··· SUMBER ···

Pengalaman menyusuri daerah Perbatasan, Senyuman di Balik Keterbelakangan!


Pengalaman menyusuri daerah Perbatasan, Senyuman di Balik Keterbelakangan!
Fokuscirebon.com, cerpen - Waktu itu, sekitar pukul 04 Pagi WIB, Aku menuruni anak tangga dari sebuah petak kamar tempat seorang Kerabat, Jakarta Selatan kalau tak salah.
Keluar dari pintu gerbang menuju jalan besar untuk menunggu Ojek yang telah Aku pesan sebelumnya, dengan jalan yang masih tergopoh, mungkin karena masih ngantuk, atau sebuah firasat buruk.
Sang penolongpun sudah tiba, tak banyak omong aku langsung menunggangi kuda dan menuju ke salah satu Wisma di Jakarta, tempat yang akan Aku kunjungi selanjutnya. Waktu masih petang Aku rasa, matahari belum terlihat oleh kelopak mata. Jalanan sudah ramai, lalu lalang kendaraan terlihat saling berkejaran,
tak peduli samping kiri-kanan, tak peduli depan atau belakang. Apa memang seperti ini kehidupan di sebuah Kota Megapolitan. Tak terasa, Aku sudah sampai di tempat tujuan. Beberapa teman sudah mulai berdatangan, dan kami pun saling bersalaman dengan sedikit perbincangan - perbincangan sambil menungu kedatangan teman lainnya.
Raut muka riang gembira terlihat dari teman - temanku, seolah - olah tidak sabar ingin segera sampai ke lokasi. Owh Ia, kami dikumpulkan sebagai 20 Besar Finalis lomba menulis Esai yang diselenggarakan oleh SKK MIGAS.

Dan sekarang ini Agendanya kita akan melakukan kunjungan ke Industri Hulu Migas, tepatnya wilayah operasi dan pemberdayaaan Pertamina Hulu Energi Offshore North West Java (PHE ONWJ).

··· DATA YANG DIBERIKAN ···

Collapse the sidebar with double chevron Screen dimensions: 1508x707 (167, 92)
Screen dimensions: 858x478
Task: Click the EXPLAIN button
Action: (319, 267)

···

Sebutkan lomba yang membuat para peserta dalam cerpen pada bagian sumber dikumpulkan sebagai 20 besar finalis.

Lomba menulis esai yang diselenggarakan oleh SKK MIGAS.